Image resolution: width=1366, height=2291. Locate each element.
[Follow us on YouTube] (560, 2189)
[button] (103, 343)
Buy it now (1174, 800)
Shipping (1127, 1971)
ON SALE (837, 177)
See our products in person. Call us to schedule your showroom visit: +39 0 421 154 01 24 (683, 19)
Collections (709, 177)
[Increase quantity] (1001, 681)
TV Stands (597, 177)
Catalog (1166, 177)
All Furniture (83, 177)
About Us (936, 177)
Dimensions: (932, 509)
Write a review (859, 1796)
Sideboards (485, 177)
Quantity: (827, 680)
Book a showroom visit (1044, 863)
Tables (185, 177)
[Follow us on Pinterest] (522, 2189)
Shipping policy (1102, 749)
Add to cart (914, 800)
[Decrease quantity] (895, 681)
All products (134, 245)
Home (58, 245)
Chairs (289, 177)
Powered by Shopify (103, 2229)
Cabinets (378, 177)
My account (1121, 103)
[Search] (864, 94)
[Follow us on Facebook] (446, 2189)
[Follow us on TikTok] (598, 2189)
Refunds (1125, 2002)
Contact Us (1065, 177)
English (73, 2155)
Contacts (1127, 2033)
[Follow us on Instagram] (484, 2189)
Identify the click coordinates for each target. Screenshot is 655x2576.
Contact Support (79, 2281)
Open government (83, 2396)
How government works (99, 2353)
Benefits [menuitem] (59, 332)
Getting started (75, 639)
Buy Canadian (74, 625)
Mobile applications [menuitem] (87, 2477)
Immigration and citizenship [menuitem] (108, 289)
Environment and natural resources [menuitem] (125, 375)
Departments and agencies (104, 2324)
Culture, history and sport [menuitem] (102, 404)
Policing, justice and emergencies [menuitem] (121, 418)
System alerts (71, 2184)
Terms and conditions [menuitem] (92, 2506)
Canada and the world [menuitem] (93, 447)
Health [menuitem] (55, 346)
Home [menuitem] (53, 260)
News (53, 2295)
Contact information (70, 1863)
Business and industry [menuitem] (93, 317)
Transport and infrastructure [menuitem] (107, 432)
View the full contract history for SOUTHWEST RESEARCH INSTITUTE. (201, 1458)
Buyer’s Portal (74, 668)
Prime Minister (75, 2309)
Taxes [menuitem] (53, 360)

◆ **DESCRIPTION OF THE TASK**:
Filter the entries down to the lines containing "government". Copy each of those lines.

◆ **SOLUTION BELOW**:
Open government (83, 2396)
How government works (99, 2353)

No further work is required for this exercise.